THE STATE OF WASHINGTON, RESPONDENT,
v.
FLOYD A. BARROW, APPELLANT



Coleman, J. Grosse, C.j., concurs. Winsor, J. Pro Tem., dissents by separate opinion.

Author: Coleman

Floyd Barrow appeals a judgment and sentence for two violations of the Uniform Controlled Substances Act. He contends that prosecutorial misconduct deprived him of a fair trial.

Barrow was arrested in the vicinity of Second and Pike in downtown Seattle for selling $20 worth of a cocaine-like substance. An undercover police officer, Donna J. O'Neal, had made the purchase and then radioed the seller's description to other officers in the vicinity. Based on Officer O'Neal's description, Officer Victor Maes apprehended Barrow. During a search incident to arrest, Officer Maes found a narcotics pipe in Barrow's pocket, but no controlled substances. Barrow had less than $1 in his possession.

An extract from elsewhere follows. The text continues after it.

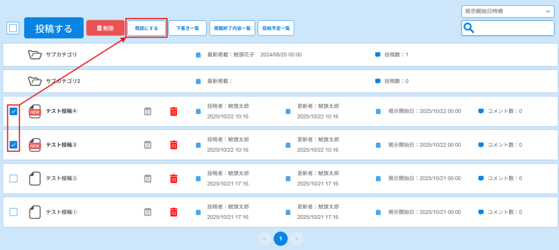Click the red trash icon for テスト投稿②
Image resolution: width=559 pixels, height=250 pixels.
click(x=174, y=178)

Subsequent laboratory analysis revealed that the substance sold to Officer O'Neal was not cocaine, but that Barrow's pipe contained cocaine residue.*fn1 Barrow was charged with violating the "burn statute", RCW 69.50.401(c),*fn2 and with unlawful possession of a controlled substance in violation of RCW 69.50.401(d). The unlawful possession charge was based on the cocaine residue in the pipe.

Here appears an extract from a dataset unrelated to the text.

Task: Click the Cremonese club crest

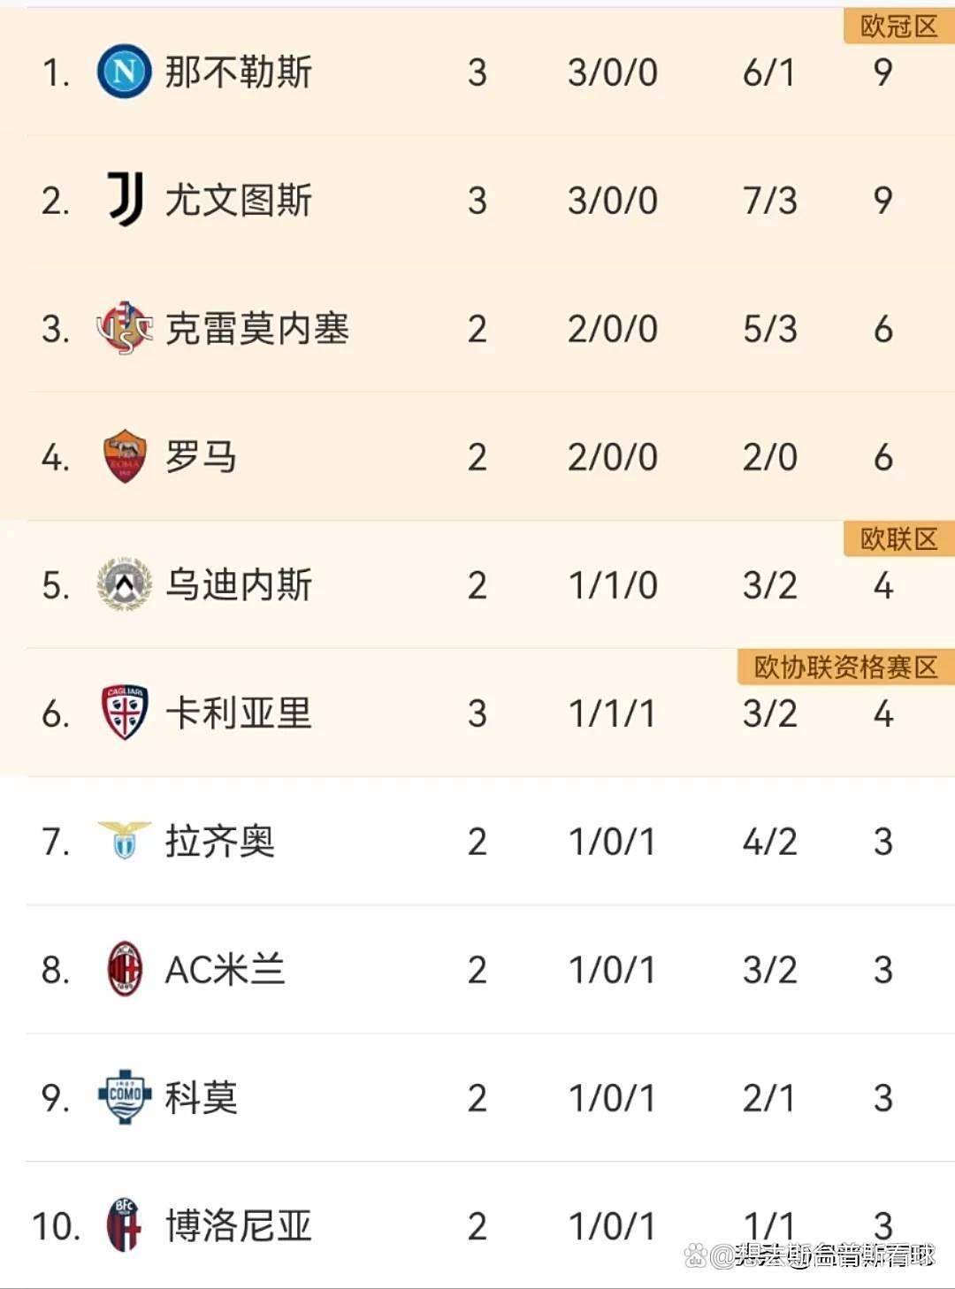Action: 124,328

The matter went to trial before a jury, where Barrow testified in his own behalf and denied having knowingly

possessed cocaine. Barrow explained that he had surreptitiously taken the pipe from his brother in hopes of using it to get high with somebody, and that he therefore had not known the pipe contained cocaine residue.

Barrow also denied having sold Officer O'Neal the purported cocaine and asserted that this was a case of mistaken identity. To bolster this defense, Barrow's lawyer sought during closing argument to undermine Officer O'Neal's identification testimony: he emphasized Officer O'Neal's inexperience*fn3 and her probable frustration on the night of Barrow's arrest.*fn4 He also emphasized the State's failure to provide any corroborative physical evidence of Barrow's guilt.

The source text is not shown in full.